Records from a dataset:
____
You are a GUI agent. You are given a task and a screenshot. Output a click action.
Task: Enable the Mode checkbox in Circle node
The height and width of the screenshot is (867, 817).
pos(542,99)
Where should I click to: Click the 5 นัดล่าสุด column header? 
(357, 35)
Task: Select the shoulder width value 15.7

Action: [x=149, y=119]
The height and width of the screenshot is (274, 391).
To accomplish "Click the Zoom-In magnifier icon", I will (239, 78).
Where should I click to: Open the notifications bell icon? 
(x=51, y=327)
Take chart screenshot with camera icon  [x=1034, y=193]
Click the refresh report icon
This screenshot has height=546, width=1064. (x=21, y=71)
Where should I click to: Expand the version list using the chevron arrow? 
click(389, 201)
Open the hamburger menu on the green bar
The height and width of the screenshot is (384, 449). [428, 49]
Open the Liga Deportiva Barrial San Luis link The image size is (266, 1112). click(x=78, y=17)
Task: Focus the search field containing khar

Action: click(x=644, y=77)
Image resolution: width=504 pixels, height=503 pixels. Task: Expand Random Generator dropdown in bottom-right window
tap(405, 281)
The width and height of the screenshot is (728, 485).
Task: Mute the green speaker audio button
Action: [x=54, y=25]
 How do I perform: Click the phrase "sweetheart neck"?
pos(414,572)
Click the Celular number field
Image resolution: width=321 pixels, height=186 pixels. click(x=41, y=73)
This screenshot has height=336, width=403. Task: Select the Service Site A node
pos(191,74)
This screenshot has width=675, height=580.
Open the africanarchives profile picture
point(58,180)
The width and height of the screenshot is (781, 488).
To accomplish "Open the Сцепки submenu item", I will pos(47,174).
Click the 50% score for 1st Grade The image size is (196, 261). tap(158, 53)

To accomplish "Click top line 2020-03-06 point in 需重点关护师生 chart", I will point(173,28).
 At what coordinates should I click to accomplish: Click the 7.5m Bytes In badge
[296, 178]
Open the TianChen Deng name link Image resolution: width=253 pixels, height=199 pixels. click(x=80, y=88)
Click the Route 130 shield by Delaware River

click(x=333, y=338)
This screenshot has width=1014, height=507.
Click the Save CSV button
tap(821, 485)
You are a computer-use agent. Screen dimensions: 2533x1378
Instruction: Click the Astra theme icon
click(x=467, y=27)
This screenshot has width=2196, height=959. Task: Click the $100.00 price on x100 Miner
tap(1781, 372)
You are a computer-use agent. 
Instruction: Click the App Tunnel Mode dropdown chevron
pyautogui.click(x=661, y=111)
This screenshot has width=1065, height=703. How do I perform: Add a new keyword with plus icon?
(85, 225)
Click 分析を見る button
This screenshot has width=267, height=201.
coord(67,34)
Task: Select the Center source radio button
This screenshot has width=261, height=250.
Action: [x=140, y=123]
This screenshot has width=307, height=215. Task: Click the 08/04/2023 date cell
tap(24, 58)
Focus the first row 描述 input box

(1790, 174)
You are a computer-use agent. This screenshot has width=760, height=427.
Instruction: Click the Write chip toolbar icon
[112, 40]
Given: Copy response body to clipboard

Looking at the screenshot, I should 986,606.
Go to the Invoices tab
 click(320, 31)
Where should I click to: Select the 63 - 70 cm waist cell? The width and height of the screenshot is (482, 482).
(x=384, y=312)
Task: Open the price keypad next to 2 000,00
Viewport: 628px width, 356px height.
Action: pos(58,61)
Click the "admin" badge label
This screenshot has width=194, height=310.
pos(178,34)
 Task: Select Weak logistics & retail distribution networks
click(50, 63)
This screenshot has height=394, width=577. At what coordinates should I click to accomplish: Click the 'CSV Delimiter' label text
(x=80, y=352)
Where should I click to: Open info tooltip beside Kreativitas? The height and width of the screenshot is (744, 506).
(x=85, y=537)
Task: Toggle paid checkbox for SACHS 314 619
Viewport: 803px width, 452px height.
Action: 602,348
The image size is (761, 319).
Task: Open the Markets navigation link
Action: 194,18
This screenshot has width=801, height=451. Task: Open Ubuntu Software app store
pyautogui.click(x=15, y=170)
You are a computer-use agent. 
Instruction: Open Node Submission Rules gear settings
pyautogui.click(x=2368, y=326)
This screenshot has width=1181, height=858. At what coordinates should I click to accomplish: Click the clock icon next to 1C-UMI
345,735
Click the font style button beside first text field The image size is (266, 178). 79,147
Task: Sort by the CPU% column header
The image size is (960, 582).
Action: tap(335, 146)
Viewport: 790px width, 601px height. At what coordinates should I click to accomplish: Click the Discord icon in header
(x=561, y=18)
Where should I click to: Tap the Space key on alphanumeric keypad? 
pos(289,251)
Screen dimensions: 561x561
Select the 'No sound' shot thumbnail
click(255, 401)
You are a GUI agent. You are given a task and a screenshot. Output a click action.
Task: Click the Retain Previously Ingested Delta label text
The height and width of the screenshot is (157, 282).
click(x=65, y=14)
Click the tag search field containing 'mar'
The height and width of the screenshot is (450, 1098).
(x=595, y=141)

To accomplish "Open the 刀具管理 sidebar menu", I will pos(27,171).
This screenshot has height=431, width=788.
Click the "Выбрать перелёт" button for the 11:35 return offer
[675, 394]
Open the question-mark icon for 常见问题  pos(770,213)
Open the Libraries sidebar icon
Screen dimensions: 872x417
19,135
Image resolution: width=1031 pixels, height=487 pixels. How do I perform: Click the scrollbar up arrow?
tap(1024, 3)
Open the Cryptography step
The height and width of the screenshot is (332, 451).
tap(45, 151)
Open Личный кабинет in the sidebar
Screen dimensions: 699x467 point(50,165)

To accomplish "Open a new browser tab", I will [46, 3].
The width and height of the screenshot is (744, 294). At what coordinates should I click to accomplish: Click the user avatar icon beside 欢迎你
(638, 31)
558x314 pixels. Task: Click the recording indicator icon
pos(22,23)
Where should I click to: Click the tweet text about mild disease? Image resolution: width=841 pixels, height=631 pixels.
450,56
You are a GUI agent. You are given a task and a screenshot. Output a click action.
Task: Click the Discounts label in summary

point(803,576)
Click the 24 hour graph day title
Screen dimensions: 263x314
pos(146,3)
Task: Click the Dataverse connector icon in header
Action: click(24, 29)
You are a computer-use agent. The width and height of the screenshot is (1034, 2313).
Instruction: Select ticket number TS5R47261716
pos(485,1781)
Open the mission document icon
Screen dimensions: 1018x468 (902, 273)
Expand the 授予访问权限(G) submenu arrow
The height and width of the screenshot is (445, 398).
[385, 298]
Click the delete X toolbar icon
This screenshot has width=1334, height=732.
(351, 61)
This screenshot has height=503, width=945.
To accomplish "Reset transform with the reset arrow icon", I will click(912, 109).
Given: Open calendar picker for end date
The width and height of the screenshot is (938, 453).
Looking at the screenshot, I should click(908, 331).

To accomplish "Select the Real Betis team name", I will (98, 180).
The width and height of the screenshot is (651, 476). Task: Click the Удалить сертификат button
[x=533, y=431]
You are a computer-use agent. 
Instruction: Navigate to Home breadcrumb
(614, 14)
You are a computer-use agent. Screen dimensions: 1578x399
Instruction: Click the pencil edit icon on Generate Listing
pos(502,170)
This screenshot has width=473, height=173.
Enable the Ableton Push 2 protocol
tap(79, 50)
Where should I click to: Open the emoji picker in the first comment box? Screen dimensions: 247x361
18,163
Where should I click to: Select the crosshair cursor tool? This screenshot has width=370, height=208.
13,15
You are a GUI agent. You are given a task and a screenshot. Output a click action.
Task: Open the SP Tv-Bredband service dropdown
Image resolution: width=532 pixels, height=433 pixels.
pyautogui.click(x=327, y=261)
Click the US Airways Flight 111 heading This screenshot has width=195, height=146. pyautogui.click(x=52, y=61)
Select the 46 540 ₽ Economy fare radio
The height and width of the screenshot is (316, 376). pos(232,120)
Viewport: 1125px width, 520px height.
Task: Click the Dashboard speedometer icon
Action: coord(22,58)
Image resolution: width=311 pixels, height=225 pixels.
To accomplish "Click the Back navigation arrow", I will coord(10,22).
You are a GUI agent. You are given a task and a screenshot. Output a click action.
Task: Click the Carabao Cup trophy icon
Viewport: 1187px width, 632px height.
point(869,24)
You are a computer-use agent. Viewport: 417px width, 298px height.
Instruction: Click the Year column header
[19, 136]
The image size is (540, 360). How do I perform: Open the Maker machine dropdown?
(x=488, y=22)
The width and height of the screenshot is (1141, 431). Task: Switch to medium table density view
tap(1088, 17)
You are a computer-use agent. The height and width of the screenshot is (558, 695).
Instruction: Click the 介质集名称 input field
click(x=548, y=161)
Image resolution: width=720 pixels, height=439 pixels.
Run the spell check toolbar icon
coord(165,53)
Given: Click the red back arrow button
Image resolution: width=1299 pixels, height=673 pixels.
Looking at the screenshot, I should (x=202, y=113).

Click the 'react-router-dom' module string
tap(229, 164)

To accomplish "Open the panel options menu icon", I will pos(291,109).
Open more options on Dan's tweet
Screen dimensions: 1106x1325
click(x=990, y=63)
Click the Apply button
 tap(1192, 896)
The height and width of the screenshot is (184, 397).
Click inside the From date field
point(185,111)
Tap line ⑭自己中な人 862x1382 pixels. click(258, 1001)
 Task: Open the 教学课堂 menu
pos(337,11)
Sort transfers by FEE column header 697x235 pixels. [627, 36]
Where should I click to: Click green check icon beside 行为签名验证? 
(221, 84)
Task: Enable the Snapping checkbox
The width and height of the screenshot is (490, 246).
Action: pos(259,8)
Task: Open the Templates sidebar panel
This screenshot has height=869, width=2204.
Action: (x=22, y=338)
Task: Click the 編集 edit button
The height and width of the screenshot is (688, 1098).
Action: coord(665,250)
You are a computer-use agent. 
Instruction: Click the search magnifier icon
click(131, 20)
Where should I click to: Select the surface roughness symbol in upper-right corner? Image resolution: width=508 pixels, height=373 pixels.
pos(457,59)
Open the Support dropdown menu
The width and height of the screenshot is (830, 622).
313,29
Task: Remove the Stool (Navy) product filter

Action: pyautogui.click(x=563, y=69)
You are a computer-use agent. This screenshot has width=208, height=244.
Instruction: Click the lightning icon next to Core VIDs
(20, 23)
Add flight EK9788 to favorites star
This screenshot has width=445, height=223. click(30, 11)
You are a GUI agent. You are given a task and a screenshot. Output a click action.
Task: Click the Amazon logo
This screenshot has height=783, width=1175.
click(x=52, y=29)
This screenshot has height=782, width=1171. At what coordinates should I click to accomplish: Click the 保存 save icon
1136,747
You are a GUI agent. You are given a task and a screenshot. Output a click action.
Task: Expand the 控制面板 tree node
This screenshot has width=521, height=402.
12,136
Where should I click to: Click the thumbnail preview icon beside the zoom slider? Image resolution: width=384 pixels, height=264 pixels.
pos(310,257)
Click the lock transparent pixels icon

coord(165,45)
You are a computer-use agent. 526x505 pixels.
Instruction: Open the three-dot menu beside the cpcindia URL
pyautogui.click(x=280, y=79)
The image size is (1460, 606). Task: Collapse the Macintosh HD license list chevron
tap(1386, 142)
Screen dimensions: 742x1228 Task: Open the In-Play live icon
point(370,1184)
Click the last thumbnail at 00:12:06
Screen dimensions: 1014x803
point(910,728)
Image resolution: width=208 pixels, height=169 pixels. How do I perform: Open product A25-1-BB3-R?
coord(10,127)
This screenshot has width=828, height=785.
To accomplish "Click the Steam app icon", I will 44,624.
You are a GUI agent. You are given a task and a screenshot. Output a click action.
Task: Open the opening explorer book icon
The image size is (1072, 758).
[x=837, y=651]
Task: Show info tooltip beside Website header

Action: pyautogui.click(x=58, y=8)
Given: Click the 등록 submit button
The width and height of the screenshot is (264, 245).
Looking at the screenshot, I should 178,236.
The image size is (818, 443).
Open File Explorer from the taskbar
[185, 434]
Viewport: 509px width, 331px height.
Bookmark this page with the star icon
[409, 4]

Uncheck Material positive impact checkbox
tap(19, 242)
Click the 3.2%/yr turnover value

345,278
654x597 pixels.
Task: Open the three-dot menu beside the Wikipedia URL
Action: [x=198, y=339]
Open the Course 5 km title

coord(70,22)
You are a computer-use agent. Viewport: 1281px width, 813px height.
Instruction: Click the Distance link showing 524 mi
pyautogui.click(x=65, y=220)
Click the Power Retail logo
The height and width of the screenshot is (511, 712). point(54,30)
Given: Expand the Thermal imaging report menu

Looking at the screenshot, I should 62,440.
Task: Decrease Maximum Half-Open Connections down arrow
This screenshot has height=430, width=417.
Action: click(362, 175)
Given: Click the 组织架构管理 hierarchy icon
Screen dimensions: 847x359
____
The answer should hold only the lines from the start of the records above through the line containing "The height and width of the screenshot is (274, 391).", each set down exactly.

**RESULT FOR THIS EXERCISE**
You are a GUI agent. You are given a task and a screenshot. Output a click action.
Task: Enable the Mode checkbox in Circle node
The height and width of the screenshot is (867, 817).
pos(542,99)
Where should I click to: Click the 5 นัดล่าสุด column header? 
(357, 35)
Task: Select the shoulder width value 15.7

Action: [x=149, y=119]
The height and width of the screenshot is (274, 391).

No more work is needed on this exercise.